The species was first mentioned by Verrill (1864) together with other species that he separated and properly described later (1869). Muricea purpurea was described with specimens from Panamá and México, Verrill did not designate a holotype. The specimen YPM 1795A is herein designated as the lectotype of this species in order to clearly establish its taxonomic status.
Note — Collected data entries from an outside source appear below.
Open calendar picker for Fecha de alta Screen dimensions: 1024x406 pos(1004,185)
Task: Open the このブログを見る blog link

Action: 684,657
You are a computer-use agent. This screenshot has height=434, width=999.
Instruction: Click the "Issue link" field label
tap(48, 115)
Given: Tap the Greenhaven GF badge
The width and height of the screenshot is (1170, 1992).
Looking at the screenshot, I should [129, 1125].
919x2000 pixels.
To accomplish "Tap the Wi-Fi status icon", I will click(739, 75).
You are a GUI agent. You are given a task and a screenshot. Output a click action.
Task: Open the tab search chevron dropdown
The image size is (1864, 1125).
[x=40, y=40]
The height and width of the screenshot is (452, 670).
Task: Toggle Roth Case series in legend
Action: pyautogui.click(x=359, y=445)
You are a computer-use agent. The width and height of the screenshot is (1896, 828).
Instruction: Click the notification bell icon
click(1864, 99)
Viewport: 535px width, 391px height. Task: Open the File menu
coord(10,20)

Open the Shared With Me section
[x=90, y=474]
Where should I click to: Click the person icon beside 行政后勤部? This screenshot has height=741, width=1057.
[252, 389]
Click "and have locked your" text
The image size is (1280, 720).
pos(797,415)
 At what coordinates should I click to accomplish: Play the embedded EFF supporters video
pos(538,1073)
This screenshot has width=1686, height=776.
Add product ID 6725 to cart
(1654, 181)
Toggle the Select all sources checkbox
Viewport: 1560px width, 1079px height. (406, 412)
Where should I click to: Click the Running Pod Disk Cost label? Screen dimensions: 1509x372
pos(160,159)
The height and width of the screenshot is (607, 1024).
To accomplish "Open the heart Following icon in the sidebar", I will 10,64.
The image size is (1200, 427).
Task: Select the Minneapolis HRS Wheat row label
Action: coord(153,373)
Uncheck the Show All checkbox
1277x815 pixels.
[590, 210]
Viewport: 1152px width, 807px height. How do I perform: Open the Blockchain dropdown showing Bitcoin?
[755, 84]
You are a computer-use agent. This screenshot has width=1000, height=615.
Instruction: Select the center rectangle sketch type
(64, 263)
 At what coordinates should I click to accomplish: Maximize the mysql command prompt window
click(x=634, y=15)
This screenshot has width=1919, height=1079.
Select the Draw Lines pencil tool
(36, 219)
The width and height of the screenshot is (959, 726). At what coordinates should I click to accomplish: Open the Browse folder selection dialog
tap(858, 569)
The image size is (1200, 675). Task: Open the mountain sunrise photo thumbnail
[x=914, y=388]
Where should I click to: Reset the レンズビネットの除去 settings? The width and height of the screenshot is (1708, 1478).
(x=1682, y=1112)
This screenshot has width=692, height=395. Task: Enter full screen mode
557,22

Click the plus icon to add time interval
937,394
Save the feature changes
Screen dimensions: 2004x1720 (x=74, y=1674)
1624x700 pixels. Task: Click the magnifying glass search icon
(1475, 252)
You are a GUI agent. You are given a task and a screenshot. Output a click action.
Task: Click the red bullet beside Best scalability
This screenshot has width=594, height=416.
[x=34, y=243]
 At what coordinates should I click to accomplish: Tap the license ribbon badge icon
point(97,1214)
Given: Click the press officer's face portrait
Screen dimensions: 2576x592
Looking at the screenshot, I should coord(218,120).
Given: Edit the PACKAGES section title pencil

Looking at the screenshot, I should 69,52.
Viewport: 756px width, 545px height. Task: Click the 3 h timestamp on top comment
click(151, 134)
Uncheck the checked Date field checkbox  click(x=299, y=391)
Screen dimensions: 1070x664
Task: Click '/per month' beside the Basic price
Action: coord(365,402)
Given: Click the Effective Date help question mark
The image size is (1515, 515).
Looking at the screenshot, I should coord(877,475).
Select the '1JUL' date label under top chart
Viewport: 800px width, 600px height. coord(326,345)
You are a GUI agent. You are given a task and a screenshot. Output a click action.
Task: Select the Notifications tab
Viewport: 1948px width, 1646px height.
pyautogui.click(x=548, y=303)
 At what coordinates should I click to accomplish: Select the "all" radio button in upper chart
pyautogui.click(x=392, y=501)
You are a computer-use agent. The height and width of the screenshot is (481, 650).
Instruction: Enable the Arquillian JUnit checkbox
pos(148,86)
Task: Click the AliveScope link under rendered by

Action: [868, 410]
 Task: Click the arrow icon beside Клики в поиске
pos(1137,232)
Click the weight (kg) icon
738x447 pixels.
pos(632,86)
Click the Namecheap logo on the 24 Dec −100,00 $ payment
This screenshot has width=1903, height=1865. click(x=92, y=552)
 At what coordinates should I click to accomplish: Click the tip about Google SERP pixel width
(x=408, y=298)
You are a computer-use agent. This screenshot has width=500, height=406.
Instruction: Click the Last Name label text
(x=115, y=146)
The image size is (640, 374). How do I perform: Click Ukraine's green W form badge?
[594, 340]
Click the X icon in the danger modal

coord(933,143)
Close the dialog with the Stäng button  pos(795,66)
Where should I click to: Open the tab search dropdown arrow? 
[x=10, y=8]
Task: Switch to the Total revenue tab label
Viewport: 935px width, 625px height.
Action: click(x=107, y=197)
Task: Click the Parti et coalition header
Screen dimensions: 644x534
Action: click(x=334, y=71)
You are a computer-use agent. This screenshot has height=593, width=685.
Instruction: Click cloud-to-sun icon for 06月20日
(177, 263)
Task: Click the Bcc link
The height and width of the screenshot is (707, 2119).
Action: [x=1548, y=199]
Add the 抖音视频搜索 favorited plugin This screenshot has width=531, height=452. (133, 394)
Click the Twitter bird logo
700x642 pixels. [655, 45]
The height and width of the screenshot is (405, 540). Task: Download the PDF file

There are two other related species Muricea rubra and Muricea purpurea var. nigra . Hickson (1928) proposed a variety of Muricea purpurea (var. nigra ) based on the colour (very dark purple) and the ramification (bushier). However, according to Hickson the sclerites of this species were that close to Muricea purpurea that he could not consider them as separate species. We conclude that Hickson´s ZMUC ANT- 142 specimen is in the variation range of Muricea purpurea , for this reason it is considered herein as a synonym. Muricea rubra was described by Aurivillius (1931) with a specimen from Nicaragua. The author stated that he never had the opportunity to revise any material previously established and that he could not identify the species from the existing descriptions at that time ( Aurivillius 1931, pag.104). We analysed Aurivillius’ holotype (SMNH 1693) and, as in the case of Muricea purpurea var. nigra , we did not find Muricea rubra out of the variation range of Muricea purpurea . Herein it is also considered as a synonym of Muricea purpurea .

Other material revised.

COSTA RICA. UCR 479a, dry, Herradura Beach, 10 m, J Cortés, 2 September 1983; UCR 510, 632a, dry, Sámara Beach, Guanacaste, 12 m, H. Guzman, 18 March 1984; UCR 800, dry, Olocuita Islet, Manuel Antonio National Park, Puntarenas, 8 m, J Cortés, 2 July 1995; UCR 1620, ethanol preserved, Carrillo Beach, Guanacaste, 10 m, J Cortés, 2006; UCR 1693, ethanol preserved, Salinas Bay, Guanacaste, O Breedy, 7 December 2006. ECUADOR: IIN 20, dry, Tambip, Salinas, 12-14 m, F. Rivera, P. Martínez, 20 July 2010; IIN 43, 48, dry, Gigima, Salinas, 12-14 m, F. Rivera, P. Martínez, 22 July 2010; IIN 99, 117, 119, 120, dry, Los Ahorcados, Machalilla National Park, 10-12 m, F. Rivera, P. Martínez, 25 July 2010; IIN 129, dry, Salango Island, Machalilla National Park, 12-25 m, F. Rivera, P. Martínez, 25 July 2010. PANAMÁ: STRI 360, dry, Otoque Island, Chiriquí Gulf, 5-10 m, H. Guzman, 9 May 2002; STRI 361, dry, Otoque Island, 5-10 m, H. Guzman, 9 May 2002; STRI 378, dry, Taboguilla Island Chiriquí Gulf, 5-10 m, H. Guzman, 9 May 2002; STRI 716, H Station, 45 m, H. Guzman, 6 August 2003; STRI 766, 767, San Telmo Island, 3-8 m, H. Guzman, 7 August 2003; STRI 784, San Telmo Island, 3 m, H. Guzman, 10 October 2003; STRI 809, 813, Del Rey SE Island, 4 m, 6 April 2004; STRI 823, Puerco Island, 3 m, H. Guzman, 6 April 2004; STRI 827, Elefante Island, 4 m, H. Guzman, 7 April 2004; STRI 847, Sur Pacheca, 2 m, H. Guzman, 20 April 2004; STRI 854, Pearl Island, 3 m, H. Guzman, 21 April 2004; STRI 855, Pearl Island, 4 m, H. Guzman, 21 April 2004; STRI 860, 861, Pearl Island, 2-4 m, H. Guzman, 23 April 2004; STRI 894, San Telmo Island, 3-8 m, H. Guzman, 18 August 2004; STRI 905, Pedro Gonzales Island, 10 m, H. Guzman, 23 September 2004; STRI 931, 932, 933, Pedro Gonzales Island, 10 m, H. Guzman, 23 September 2004.